I doubt it. And I doubt it matters much whether Trump feels this way because he enjoys owning libs, because he’s raking in oil and gas donations, or because he sincerely believes fossil fuels are harmless. Trump aides say he’s simply committed to an all-of-the-above energy-abundance strategy to drive down energy costs, but that’s bogus. It’s some-of-the-above. He’s throttling wind and solar projects that provide cheap power. He’s pushing tariffs that drive up energy prices. He gaslights and defunds and deregulates like a fossil-fuel shill; he’s a fossil-fuel shill.

So now what? As I’ve been preparing to bring back my Eating the Earth column after some time off to finish a book about the race to feed the world without frying the world, I’ve been wondering: How should writers like me approach four years of drill-baby-drill hostility to climate progress, and how should readers like you think about it?

These are hard questions, harder than a lot of keyboard warriors make it sound.
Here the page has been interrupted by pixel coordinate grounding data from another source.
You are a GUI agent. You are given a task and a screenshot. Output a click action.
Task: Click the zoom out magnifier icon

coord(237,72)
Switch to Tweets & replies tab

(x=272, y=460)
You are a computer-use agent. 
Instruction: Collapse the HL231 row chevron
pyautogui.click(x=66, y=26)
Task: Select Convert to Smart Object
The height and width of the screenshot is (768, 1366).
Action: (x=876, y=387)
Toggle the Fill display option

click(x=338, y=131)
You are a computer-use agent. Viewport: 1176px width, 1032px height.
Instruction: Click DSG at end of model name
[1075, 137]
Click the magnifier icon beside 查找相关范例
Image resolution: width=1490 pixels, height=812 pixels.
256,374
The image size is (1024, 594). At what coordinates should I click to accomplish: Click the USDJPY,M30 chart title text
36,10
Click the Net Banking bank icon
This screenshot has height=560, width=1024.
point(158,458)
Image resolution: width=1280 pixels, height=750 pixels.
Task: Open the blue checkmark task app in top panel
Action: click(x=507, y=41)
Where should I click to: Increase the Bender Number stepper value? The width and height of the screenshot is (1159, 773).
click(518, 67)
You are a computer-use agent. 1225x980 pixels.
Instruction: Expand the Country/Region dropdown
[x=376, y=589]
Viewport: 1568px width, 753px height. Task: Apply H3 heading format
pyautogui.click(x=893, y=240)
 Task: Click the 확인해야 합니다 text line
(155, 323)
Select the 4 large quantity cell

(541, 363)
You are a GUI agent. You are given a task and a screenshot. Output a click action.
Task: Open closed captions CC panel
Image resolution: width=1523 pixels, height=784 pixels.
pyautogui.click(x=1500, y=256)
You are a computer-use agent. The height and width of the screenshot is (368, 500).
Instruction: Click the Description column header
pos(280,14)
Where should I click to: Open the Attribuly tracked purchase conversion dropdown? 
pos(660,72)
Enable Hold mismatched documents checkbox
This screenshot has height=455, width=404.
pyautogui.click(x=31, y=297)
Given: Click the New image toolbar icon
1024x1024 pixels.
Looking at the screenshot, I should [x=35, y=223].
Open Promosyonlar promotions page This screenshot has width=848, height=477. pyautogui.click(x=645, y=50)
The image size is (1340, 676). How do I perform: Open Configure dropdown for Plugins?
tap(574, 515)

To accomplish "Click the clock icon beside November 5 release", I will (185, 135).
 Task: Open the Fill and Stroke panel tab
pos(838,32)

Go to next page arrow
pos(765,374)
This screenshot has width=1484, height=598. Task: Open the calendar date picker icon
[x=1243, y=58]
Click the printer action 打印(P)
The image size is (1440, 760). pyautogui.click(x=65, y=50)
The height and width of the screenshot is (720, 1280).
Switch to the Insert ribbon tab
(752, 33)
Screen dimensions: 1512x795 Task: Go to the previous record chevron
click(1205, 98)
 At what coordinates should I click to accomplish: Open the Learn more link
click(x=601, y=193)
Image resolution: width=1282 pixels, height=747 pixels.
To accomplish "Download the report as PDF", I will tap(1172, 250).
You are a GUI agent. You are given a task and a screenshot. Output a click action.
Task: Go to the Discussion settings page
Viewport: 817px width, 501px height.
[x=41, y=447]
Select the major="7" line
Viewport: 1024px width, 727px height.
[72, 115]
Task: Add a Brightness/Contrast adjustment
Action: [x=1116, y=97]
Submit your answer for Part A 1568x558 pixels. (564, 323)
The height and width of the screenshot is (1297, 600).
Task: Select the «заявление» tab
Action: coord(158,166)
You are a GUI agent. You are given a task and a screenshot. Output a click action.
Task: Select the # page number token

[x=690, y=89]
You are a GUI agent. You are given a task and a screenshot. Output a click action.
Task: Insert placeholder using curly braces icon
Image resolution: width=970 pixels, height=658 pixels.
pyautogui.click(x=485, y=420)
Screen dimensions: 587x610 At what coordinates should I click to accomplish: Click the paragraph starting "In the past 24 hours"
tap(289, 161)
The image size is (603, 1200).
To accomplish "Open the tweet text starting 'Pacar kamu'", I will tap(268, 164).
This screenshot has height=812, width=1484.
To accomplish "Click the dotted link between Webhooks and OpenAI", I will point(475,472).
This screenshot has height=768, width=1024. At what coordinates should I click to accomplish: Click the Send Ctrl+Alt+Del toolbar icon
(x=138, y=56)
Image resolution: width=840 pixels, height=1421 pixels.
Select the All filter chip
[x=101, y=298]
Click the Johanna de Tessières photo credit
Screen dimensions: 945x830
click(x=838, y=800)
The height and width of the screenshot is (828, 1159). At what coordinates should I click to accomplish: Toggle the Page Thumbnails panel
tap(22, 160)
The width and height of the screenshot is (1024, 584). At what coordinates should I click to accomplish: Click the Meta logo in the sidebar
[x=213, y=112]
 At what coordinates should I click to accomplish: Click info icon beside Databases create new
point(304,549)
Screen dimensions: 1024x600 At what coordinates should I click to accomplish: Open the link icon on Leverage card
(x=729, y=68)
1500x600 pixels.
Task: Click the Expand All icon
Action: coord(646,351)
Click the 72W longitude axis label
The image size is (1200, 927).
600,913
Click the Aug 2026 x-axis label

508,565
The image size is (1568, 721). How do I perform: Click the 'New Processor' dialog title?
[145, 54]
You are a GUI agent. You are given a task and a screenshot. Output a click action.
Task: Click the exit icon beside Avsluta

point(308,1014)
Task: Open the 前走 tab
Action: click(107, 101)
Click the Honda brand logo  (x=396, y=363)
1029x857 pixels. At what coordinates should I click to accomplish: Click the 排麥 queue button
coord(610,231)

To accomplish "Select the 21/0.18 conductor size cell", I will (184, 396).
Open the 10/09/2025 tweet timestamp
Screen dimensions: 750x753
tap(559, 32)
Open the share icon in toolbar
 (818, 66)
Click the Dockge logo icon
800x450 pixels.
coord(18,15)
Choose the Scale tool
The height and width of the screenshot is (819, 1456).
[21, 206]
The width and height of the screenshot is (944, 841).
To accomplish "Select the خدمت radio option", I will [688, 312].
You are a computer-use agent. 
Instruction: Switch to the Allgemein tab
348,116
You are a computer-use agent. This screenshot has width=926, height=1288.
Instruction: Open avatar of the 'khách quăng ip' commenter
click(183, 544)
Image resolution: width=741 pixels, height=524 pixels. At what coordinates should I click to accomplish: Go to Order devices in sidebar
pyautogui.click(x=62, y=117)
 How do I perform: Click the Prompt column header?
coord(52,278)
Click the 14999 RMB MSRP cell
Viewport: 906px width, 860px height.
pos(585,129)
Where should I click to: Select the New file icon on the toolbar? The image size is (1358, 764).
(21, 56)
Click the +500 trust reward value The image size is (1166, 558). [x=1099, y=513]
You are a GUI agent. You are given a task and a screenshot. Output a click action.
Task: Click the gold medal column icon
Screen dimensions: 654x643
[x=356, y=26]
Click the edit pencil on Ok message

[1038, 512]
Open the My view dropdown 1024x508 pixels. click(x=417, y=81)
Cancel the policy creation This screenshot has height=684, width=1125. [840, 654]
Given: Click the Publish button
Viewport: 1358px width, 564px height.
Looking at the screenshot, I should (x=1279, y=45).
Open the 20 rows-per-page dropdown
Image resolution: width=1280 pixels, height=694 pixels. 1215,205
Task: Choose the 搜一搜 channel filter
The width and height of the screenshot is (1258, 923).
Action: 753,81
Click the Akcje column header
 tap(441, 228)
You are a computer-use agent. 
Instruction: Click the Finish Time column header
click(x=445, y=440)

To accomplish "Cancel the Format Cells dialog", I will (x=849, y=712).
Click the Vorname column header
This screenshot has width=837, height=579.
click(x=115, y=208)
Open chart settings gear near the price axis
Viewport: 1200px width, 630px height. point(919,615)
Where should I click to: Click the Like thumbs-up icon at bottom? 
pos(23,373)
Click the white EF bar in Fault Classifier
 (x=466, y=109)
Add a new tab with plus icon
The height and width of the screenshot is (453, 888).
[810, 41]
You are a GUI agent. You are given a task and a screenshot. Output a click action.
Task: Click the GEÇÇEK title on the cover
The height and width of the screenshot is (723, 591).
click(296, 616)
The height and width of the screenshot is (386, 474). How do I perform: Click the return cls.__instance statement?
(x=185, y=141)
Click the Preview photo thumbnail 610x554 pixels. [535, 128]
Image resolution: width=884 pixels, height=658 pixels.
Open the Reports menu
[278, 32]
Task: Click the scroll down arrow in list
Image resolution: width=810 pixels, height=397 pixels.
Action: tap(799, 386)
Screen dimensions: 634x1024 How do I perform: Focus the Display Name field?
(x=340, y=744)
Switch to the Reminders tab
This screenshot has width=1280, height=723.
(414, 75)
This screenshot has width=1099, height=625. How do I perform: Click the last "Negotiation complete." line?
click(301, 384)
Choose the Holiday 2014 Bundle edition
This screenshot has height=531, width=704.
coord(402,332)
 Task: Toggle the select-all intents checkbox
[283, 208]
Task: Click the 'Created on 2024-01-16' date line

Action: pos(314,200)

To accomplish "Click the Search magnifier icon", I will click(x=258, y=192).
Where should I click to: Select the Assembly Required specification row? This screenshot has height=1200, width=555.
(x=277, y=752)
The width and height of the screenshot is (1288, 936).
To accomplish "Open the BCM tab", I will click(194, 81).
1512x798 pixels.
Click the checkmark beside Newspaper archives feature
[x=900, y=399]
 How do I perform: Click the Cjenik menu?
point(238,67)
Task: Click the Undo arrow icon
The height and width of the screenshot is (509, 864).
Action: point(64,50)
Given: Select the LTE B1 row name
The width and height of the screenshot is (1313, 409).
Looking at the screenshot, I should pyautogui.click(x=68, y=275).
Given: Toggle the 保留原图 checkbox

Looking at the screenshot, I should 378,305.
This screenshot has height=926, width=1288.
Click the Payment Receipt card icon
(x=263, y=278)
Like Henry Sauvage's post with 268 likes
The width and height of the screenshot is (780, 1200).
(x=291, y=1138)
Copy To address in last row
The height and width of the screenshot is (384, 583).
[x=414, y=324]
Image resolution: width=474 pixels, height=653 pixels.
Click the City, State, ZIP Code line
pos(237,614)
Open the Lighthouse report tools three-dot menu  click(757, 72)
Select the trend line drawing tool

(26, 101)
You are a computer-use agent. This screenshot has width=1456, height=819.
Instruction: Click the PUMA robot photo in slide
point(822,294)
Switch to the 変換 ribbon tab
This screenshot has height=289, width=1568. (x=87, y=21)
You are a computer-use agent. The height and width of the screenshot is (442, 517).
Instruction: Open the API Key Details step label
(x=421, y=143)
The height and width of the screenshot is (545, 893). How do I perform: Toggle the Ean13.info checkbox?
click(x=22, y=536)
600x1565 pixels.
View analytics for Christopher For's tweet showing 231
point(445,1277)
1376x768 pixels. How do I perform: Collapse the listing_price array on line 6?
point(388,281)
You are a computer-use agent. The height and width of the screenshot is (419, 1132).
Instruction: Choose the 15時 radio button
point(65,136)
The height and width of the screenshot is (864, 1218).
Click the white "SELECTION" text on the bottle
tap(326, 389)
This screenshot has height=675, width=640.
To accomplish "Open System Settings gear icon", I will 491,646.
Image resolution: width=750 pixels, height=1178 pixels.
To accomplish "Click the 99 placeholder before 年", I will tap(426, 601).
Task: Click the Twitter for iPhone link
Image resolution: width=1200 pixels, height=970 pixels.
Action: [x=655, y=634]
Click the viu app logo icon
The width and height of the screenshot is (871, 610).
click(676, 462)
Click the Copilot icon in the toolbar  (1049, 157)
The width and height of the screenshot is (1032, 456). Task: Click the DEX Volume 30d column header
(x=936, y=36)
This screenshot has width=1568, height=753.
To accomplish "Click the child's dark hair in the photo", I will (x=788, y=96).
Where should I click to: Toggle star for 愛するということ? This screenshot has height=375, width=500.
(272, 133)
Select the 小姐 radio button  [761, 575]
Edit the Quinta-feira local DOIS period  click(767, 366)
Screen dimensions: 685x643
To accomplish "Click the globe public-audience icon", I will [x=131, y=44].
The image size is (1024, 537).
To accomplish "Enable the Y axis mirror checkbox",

Bad things are happening, and more bad things will happen, but not all the things will be equally bad, and it will be counterproductive to turn the freak-out dial up to 11 on all of them. On the supply side and demand side of journalism, especially climate journalism, it will be important to focus on facts, avoid knee-jerk doomerism, and maintain perspective. It will be just as important to see things for what they are, not what the truth-manglers claim they are.

What matters is what happens, how bad it gets, and what progress can be made in the parts of climate world Trump doesn’t control. The next four years will be a good time to figure out the best climate technologies and policies, even though the U.S. government won’t pursue them. And there will be plenty of non-boring things to say about them.

I’m a little biased here — did I mention that my food and climate book is available for pre-order? — but I happen to believe the least boring piece of the climate story over the next four years will be the story of the food system.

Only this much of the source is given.